27 NCAC 01D .1605 COMPUTATION OF CREDIT
(a) Computation Formula - CLE and professional responsibility hours shall be computed by the following formula:
Sum of the total minutes of actual instruction / 60 = Total Hours
For example, actual instruction totaling 195 minutes would equal 3.25 hours toward CLE.
(b) Actual Instruction - Only actual education shall be included in computing the total hours of actual instruction. The following shall not be included:
(1) introductory remarks;
(3) business meetings;
(4) speeches in connection with banquets or other events which are primarily social in nature;
(5) question and answer sessions at a ratio in excess of 15 minutes per CLE hour and programs less than 30 minutes in length provided, however, that the limitation on question and answer sessions shall not limit the length of time that may be devoted to participatory CLE.
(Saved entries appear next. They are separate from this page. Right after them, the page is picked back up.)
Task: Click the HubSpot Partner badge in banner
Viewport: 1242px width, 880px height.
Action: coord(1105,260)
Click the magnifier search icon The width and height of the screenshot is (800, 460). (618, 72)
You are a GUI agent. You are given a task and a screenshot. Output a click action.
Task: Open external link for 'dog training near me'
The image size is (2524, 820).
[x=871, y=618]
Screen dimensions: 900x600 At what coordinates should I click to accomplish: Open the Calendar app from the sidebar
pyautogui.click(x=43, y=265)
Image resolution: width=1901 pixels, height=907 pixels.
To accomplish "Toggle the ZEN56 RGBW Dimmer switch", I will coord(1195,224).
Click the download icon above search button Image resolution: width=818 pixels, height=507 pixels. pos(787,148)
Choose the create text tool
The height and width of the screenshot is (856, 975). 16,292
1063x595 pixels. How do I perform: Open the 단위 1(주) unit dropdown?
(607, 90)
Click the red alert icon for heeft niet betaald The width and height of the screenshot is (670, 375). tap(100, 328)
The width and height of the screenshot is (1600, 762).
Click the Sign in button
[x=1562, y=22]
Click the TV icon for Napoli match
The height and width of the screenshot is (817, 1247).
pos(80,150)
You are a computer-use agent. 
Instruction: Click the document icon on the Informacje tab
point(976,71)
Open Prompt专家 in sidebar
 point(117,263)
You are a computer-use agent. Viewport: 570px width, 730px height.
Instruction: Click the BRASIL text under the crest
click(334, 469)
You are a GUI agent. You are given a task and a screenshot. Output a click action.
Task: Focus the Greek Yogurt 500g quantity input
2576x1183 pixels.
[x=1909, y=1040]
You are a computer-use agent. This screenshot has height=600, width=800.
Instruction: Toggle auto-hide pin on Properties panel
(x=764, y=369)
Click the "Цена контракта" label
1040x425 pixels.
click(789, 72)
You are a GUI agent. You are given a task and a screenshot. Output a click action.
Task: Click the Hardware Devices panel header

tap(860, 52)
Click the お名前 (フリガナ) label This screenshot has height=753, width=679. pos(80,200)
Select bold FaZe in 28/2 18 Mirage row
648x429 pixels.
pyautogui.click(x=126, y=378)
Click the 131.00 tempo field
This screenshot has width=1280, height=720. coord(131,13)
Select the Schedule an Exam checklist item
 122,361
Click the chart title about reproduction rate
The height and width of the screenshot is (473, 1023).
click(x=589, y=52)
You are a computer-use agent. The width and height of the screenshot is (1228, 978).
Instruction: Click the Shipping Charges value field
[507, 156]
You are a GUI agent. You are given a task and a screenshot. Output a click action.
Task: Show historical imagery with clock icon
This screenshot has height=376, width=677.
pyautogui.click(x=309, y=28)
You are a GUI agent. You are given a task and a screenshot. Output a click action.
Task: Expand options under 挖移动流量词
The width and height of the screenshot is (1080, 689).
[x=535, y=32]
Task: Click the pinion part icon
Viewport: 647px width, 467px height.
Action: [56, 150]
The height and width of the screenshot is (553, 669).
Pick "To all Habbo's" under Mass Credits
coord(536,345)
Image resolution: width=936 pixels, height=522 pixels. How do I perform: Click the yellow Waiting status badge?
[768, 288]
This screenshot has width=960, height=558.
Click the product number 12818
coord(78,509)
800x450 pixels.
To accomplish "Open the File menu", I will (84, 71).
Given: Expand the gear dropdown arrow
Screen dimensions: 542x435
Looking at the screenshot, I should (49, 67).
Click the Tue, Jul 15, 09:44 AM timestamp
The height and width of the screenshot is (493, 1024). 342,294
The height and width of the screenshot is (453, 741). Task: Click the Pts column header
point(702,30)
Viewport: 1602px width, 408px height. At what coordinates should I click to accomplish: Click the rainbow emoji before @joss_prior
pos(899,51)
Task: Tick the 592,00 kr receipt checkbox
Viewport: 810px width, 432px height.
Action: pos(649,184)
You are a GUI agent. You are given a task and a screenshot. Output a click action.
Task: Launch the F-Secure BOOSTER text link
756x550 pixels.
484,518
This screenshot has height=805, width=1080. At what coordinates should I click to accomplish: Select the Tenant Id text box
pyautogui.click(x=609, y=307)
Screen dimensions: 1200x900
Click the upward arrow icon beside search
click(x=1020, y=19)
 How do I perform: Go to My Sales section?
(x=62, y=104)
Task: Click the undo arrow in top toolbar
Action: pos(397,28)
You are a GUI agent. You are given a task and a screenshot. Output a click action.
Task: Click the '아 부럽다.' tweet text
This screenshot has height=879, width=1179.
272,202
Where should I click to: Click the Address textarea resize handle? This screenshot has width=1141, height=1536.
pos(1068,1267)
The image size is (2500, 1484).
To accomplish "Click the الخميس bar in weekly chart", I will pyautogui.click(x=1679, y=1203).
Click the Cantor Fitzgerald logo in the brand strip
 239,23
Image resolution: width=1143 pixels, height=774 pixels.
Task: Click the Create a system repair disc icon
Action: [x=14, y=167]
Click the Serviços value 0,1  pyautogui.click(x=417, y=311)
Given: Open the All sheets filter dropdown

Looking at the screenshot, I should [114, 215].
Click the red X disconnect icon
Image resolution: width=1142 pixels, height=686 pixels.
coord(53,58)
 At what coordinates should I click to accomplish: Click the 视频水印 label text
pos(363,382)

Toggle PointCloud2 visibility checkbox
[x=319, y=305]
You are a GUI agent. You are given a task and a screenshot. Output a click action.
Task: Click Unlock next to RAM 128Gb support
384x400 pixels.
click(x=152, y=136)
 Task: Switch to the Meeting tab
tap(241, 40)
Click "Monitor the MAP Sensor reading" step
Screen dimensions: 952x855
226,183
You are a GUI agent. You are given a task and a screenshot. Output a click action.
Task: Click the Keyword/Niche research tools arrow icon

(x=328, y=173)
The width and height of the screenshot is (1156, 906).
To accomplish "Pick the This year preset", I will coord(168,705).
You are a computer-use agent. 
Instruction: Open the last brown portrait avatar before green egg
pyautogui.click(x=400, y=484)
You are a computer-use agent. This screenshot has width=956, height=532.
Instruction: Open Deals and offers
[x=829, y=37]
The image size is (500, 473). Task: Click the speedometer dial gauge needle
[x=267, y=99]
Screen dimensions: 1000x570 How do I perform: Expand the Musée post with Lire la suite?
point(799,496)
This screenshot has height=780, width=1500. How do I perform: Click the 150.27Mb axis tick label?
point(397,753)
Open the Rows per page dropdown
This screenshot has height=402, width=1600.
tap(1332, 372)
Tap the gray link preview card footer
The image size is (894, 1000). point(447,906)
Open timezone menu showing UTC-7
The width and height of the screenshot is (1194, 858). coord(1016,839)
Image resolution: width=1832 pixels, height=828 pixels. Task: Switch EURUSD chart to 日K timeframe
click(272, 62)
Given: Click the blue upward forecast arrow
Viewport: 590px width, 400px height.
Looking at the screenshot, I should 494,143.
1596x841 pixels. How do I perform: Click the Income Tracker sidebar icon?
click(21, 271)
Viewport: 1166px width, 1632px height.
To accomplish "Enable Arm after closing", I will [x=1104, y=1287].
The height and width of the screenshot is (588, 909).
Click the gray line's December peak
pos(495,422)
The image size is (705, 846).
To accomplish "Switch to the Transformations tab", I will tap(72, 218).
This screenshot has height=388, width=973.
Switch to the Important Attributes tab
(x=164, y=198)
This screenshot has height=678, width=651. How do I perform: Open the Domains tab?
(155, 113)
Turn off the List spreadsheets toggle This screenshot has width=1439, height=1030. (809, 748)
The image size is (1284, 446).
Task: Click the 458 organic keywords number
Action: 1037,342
(c) Teaching - As a contribution to professionalism, credit may be earned for teaching in an approved continuing legal education program or a continuing paralegal education program held in North Carolina and approved pursuant to Section .0200 of Subchapter G of these rules. Programs accompanied by thorough, high quality, readable, and carefully prepared written materials will qualify for CLE credit on the basis of three hours of credit for each thirty minutes of presentation. Repeat programs qualify for one-half of the credits available for the initial program. For example, an initial presentation of 45 minutes would qualify for 4.5 hours of credit.
(d) Teaching Law Courses
(1) Law School Courses. If a member is not a full-time teacher at a law school in North Carolina who is eligible for the exemption in Rule .1517(b) of this subchapter, the member may earn CLE credit for teaching a course or a class in a quarter or semester-long course at an ABA accredited law school. A member may also earn CLE credit by teaching a course or a class at a law school licensed by the Board of Governors of the University of North Carolina, provided the law school is actively seeking accreditation from the ABA. If ABA accreditation is not obtained by a law school so licensed within three years of the commencement of classes, CLE credit will no longer be granted for teaching courses at the school.
(2) Graduate School Courses. Effective January 1, 2012, a member may earn CLE credit by teaching a course on substantive law or a class on substantive law in a quarter or semester-long course at a graduate school of an accredited university.
(3) Courses at Paralegal Schools or Programs. Effective January 1, 2006, a member may earn CLE credit by teaching a paralegal or substantive law course or a class in a quarter or semester-long course at an ABA approved paralegal school or program.
(4) Credit Hours. Credit for teaching described in Rule .1605(d)(1) – (3) above may be earned without regard to whether the course is taught online or in a classroom. Credit will be calculated according to the following formula:
(A) Teaching a Course. 3.5 Hours of CLE credit for every quarter hour of credit assigned to the course by the educational institution, or 5.0 Hours of CLE credit for every semester hour of credit assigned to the course by the educational institution. (For example: a 3-semester hour course will qualify for 15 hours of CLE credit).
(B) Teaching a Class. 1.0 Hour of CLE credit for every 50 – 60 minutes of teaching.
(5) Other Requirements. The member shall also complete the requirements set forth in Rule .1518(b) of this subchapter.
History Note: Authority - Order of the North Carolina Supreme Court, October 7, 1987, 318 N.C. 711;
Readopted Eff. December 8, 1994;
Amendments Approved by the Supreme Court: March 3, 1999; October 1, 2003; November 16, 2006; August 23, 2012; September 25, 2019.